Text provided:
Constructing the  Tree from given Inorder and Preorder Traversals

Give the preorder/postorder and the inorder traversal , we can construct a binary tree

  1. Algorithm

  2. Pick the Root:

    • The first element in the pre-order traversal is the root of the tree.

  3. Locate the Root in In-Order Traversal:

    • Find the index of the root element in the in-order traversal. The elements before this index represent the left subtree, and elements after represent the right subtree.

  4. Recursively Build Left and Right Subtrees:

    • Recursively construct the left subtree using the elements from the left side of the root in the in-order traversal.
    • Recursively construct the right subtree using the elements from the right side of the root in the in-order traversal.

Data extract:
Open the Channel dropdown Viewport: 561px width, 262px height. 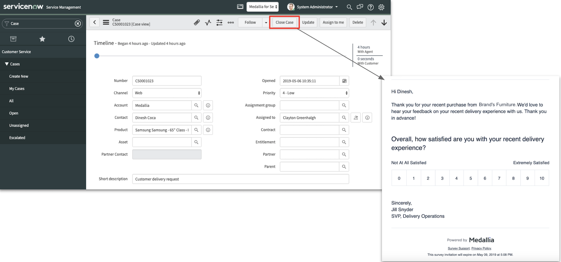[167, 93]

Prompt 1:
Answer these questions using the passage on building a binary tree from its traversals.
(a) Which item in the pre-order traversal is the root of the tree?
(b) In the in-order traversal, what do the items before the root's index represent?
(c) Which items are used to build the right subtree recursively?
Prompt 2:
Carry on with the passage on building a binary tree from its traversals, starting right after its final sentence.

Expected answer 1:
(a) The first item in the pre-order traversal is the root.
(b) They represent the left subtree.
(c) The items on the right side of the root in the in-order traversal.

Expected answer 2:
Let us consider the below traversals:
Inorder sequence: D B E A F C
Preorder sequence: A B D E C F

In a Preorder sequence, the leftmost element is the root of the tree. So we know ‘A’ is the root for given sequences. By searching ‘A’ in the Inorder sequence, we can find out all elements on the left side of ‘A’ is in the left subtree and elements on right in the right subtree. So we know the below structure now.
Now we can do the above steps recursively.From the preorder we know that 'B' is the root of the left subtree and 'C' is the root of the right subtree.From the inorder we can also identify the left and right subtree.So the final tree become.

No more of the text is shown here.